☆化石新聞第8刊☆

三葉虫について

こんにちは。学芸員の小林です!化石館で働き始めて初の冬になりますが、四賀の朝晩の冷え込みに早くも音を上げそうです(笑)今回は、化石新聞第8刊~三葉虫について~です。三葉虫はアンモナイトに並ぶ代表的な古生物であり、キモかわいいフォルムでお子さんから大人の方まで人気を集めています。しかし、三葉虫の生態や詳しいところまでは知らない方が多いのではないでしょうか。そこで今回は、三葉虫についてひも解いていきます。

三葉虫の由来

三葉虫の名前の由来は、ギリシャ語で「3」を表す「Tria」と葉っぱを表す「Lobus」を日本語訳したところから来ています。これだけ聞いても、まず、「3」と「葉っぱ」の意味が分かりませんよね。この「3」と「葉っぱ」の意味は、三葉虫の背面(人間でいえば背中部分)の殻が真ん中の葉っぱ状の器官(中葉)と左右の葉っぱ状の器官(側葉)によって、3つに区切られているということです。つまり、背面の殻が3つの葉っぱのような器官で構成されているので三葉虫と呼ばれているのです。

今年度の夏休み講座で作成した三葉虫の写真

今年度の夏休み講座で作成した三葉虫

 

三葉虫は何の仲間?

三葉虫は大きなグループで見れば、クモやエビ、昆虫などを含む節足動物で、古生代に海に生息していた生き物です。もう少し細かく見れば、鋏角類(きょうかくるい)というグループに属し、サソリやクモ、カブトガニなどの親戚です。特徴は、あごがなく、触覚はあり、頭と身体の幅が広い寸胴体型なところです。

今年度の夏休み講座で作成した三葉虫の写真

今年度の夏休み講座で作成した三葉虫

 

様々な種類の三葉虫

三葉虫には身体の大きさが違ったり、違う特徴を持っていたりするなど、2万種あまりの個体が報告されています。泥に潜るもの、泳げるものなど様々です。そこで今回は、三葉虫の種類の中で、いくつか面白いものをご紹介します。

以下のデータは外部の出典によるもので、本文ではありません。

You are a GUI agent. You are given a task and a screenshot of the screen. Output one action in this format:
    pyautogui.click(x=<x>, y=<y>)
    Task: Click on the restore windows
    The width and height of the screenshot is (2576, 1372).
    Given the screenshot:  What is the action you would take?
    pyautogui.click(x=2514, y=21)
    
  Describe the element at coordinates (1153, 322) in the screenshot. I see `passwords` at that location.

  • ナラオイヤカンブリア紀に生息し、背面の殻を持たない裸族系三葉虫。固い殻を持たず、比較的柔らかい器官しか持たないので、化石として残ることは貴重です。
  • レドリキア→真ん中の葉っぱ状の器官(中葉)、左右の葉っぱ状の器官(側葉)がしっかりと見て取れるベーシック系三葉虫。
  • レオプリウリーデス→オルドビス紀に生息し、昆虫のような大きな目(複眼)を持つ細身のお目目ぱっちりアイドル系三葉虫。
  • ファコプス→シルル紀、デボン紀に栄え、三葉虫といえばコレ!というポピュラー系三葉虫。また、外敵が来たら身体を丸めて身を守るダンゴムシ系三葉虫でもあります。
  • ドロトプス→デボン紀に生息し、身体中にトゲを持つ、オラオラ系三葉虫。

最後に

以上、今回は三葉虫の由来から仲間、種類までご紹介いたしました。何となく三葉虫のイメージはできたでしょうか?百聞は一見に如かずです。まずは化石館に来館し、2階に展示中の三葉虫を鑑賞して見てください。はるか太古の海にタイムスリップできます。三葉虫の暮らす海で一緒に生活しているようなイメージで観察してみてはいかがでしょうか?皆様のご来館をお待ちしております。